Gardening with Laurie: Some nematodes are beneficial to your garden
By Laurie Garretson
Feb. 6, 2014 at midnight
Updated Feb. 5, 2014 at 8:06 p.m.
There are many words that conjure up bad thoughts in a gardener's mind. I find that usually when I use the word nematodes, fellow gardeners get a very disgusted look on their face.
They immediately think of destruction in their garden plots. But most of the time, I'm referring to a good thing. Yes, there are bad nematodes that no gardener would want to ever find in their gardens, but there are also very beneficial types of nematodes.
Nematodes are very tiny, wormlike creatures that naturally occur in soils all over the planet. There are as many a half a million different varieties of nematodes on the planet today. Not all these varieties are bad; in fact, most are very good.
Here are a few reasons why we want beneficial nematodes in our soils.
Beneficial nematodes are harmless to animals, plants, birds, earthworms and humans. They can easily be applied to vegetable gardens, lawns, flower beds, orchards and containers.
Wherever there is soil, they will help to control large groups of soil-inhabiting pest insects as well as above-ground pests that spend some stage of their life in the ground.

-- -- --

> [Directions for this task]: Please carry on the nematode column from its final sentence, in the same voice. The records that come next are separate material from the nematode column.

> [Listed entries]:
-- -- --

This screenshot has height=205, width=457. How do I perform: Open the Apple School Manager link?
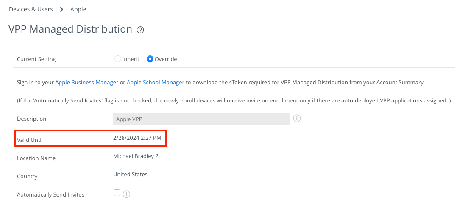(155, 83)
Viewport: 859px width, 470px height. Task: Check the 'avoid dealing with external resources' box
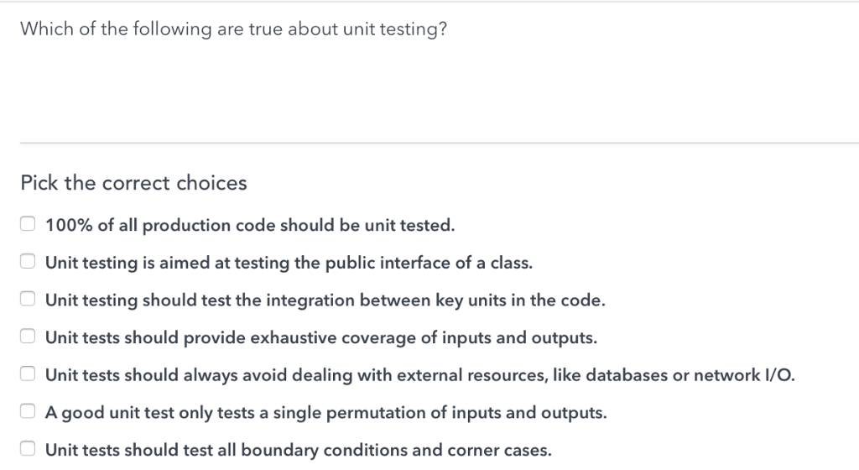click(x=28, y=375)
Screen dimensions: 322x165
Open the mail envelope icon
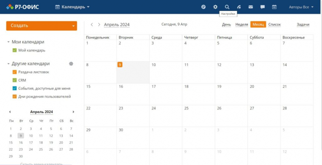[x=250, y=7]
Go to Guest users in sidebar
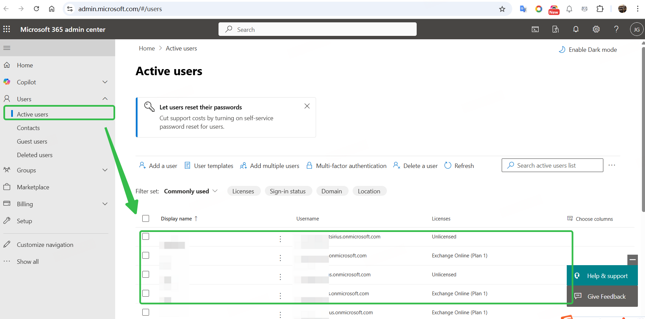The image size is (645, 319). pos(32,142)
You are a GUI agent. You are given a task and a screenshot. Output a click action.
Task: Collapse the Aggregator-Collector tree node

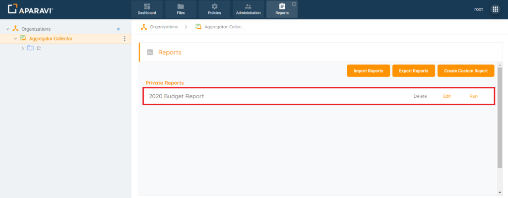[15, 39]
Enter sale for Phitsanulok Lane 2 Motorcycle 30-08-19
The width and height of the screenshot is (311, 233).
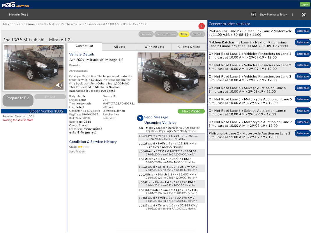[x=303, y=31]
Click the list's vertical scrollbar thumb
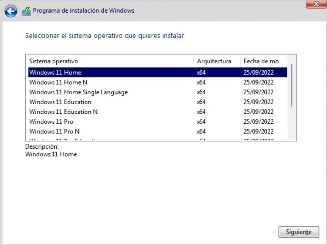Screen dimensions: 327x245 pos(292,85)
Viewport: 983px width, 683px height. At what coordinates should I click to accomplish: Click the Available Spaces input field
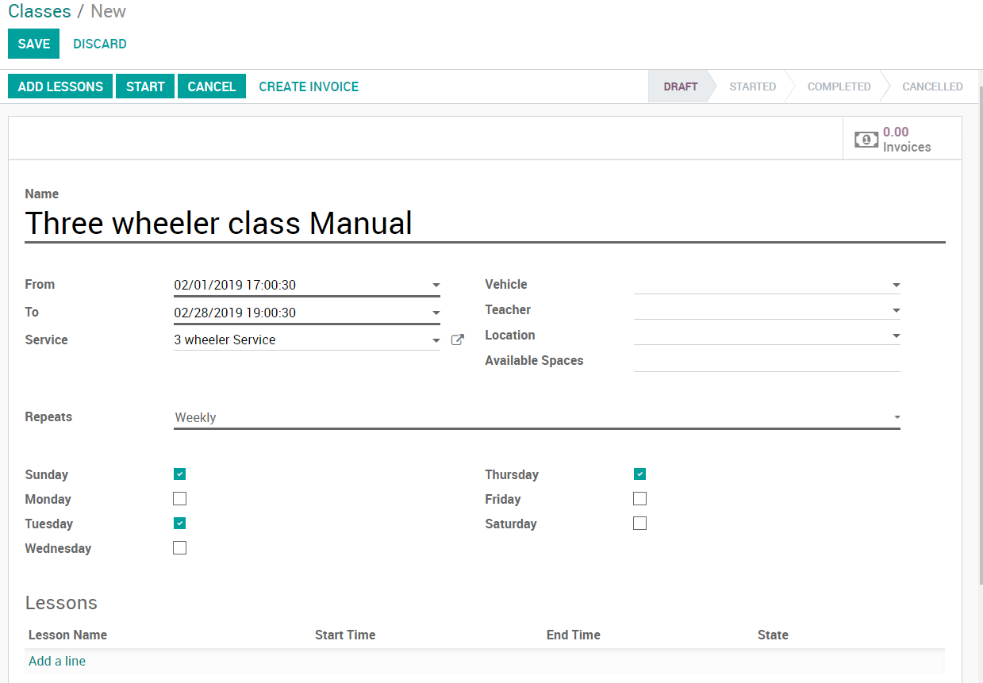766,361
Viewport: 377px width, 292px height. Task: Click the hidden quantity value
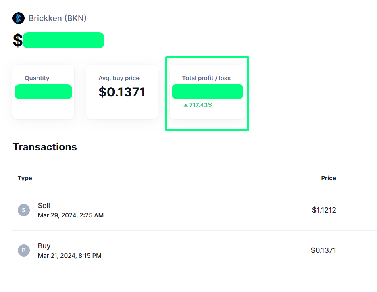[43, 92]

-- -- --

> [Task output]:
Hose-end sprayers, pump sprayers and watering cans are usually how they are applied. There is no need for any safety equipment, and they will not leave any residues, so you can even apply at harvesting time.
Nematodes need moisture in the soil to move around. Even a thin film of water on a soil particle helps them to get to their prey. It is best to water the area well before and after applying nematodes.
Beneficial nematodes are so helpful to us because they have such a large range of pest insects that they will go after. Some nematodes only rely on one specific host for their nutrients.
Hungry nematodes detect prey with their built-in honing mechanisms that tell them when there is a difference in the soil temperature and a change in the carbon dioxide levels in the soil just by following the trail of pests excrement.
Once juvenile nematodes find their victim, they enter the pest through various body openings. Once inside the host, the nematodes releases a toxic bacteria that kills the host, usually between 24 and 48 hours, and the bacteria provides nutrients for the nematodes.
As the bacteria breaks down the pest's body, the nematodes feed, mature, mate and reproduce all within the decaying body. Eventually, a single pest insect will inhabit thousands of maturing nematodes. As the host body decays, the maturing nematodes exit and search for the next pest.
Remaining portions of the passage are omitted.